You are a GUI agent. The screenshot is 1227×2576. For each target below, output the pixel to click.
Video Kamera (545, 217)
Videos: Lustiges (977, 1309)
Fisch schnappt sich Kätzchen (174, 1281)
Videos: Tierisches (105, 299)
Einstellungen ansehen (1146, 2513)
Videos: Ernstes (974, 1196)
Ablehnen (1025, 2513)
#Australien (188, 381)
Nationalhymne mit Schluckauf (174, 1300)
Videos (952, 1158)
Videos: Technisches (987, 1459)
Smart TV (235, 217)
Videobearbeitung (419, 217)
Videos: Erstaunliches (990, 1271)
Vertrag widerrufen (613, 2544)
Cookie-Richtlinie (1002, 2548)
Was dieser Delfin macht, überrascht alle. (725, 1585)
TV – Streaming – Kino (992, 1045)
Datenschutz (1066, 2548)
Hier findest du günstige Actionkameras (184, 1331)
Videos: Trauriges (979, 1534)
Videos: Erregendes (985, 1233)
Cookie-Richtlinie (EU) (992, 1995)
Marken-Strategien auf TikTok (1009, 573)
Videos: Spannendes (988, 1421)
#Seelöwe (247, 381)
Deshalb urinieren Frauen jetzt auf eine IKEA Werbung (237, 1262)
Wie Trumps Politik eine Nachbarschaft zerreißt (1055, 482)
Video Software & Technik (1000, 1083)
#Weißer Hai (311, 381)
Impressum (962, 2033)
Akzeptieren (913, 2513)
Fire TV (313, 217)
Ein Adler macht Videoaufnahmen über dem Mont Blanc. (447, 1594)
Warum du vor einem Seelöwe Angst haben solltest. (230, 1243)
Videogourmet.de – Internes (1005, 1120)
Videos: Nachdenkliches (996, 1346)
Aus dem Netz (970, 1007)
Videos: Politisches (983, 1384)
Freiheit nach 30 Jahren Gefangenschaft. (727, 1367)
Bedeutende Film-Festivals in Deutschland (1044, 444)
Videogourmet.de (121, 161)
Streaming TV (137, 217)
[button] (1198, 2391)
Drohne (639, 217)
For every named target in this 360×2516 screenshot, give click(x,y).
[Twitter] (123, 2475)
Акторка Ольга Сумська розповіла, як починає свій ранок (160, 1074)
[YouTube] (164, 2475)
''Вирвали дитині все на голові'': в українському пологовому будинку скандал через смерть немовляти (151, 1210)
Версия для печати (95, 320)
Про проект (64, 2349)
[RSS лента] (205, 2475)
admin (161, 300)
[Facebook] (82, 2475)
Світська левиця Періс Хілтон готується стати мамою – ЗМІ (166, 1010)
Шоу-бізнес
···
Work instruction:
Return each line above precisely as written.

Answer to the problem:
You are a GUI agent. The screenshot is 1227×2576. For each target below, output the pixel to click.
Video Kamera (545, 217)
Videos: Lustiges (977, 1309)
Fisch schnappt sich Kätzchen (174, 1281)
Videos: Tierisches (105, 299)
Einstellungen ansehen (1146, 2513)
Videos: Ernstes (974, 1196)
Ablehnen (1025, 2513)
#Australien (188, 381)
Nationalhymne mit Schluckauf (174, 1300)
Videos (952, 1158)
Videos: Technisches (987, 1459)
Smart TV (235, 217)
Videobearbeitung (419, 217)
Videos: Erstaunliches (990, 1271)
Vertrag widerrufen (613, 2544)
Cookie-Richtlinie (1002, 2548)
Was dieser Delfin macht, überrascht alle. (725, 1585)
TV – Streaming – Kino (992, 1045)
Datenschutz (1066, 2548)
Hier findest du günstige Actionkameras (184, 1331)
Videos: Trauriges (979, 1534)
Videos: Erregendes (985, 1233)
Cookie-Richtlinie (EU) (992, 1995)
Marken-Strategien auf TikTok (1009, 573)
Videos: Spannendes (988, 1421)
#Seelöwe (247, 381)
Deshalb urinieren Frauen jetzt auf eine IKEA Werbung (237, 1262)
Wie Trumps Politik eine Nachbarschaft zerreißt (1055, 482)
Video Software & Technik (1000, 1083)
#Weißer Hai (311, 381)
Impressum (962, 2033)
Akzeptieren (913, 2513)
Fire TV (313, 217)
Ein Adler macht Videoaufnahmen über dem Mont Blanc. (447, 1594)
Warum du vor einem Seelöwe Angst haben solltest. (230, 1243)
Videogourmet.de – Internes (1005, 1120)
Videos: Nachdenkliches (996, 1346)
Aus dem Netz (970, 1007)
Videos: Politisches (983, 1384)
Freiheit nach 30 Jahren Gefangenschaft. (727, 1367)
Bedeutende Film-Festivals in Deutschland (1044, 444)
Videogourmet.de (121, 161)
Streaming TV (137, 217)
[button] (1198, 2391)
Drohne (639, 217)
For every named target in this 360×2516 screenshot, give click(x,y).
[Twitter] (123, 2475)
Акторка Ольга Сумська розповіла, як починає свій ранок (160, 1074)
[YouTube] (164, 2475)
''Вирвали дитині все на голові'': в українському пологовому будинку скандал через смерть немовляти (151, 1210)
Версия для печати (95, 320)
Про проект (64, 2349)
[RSS лента] (205, 2475)
admin (161, 300)
[Facebook] (82, 2475)
Світська левиця Періс Хілтон готується стати мамою – ЗМІ (166, 1010)
Шоу-бізнес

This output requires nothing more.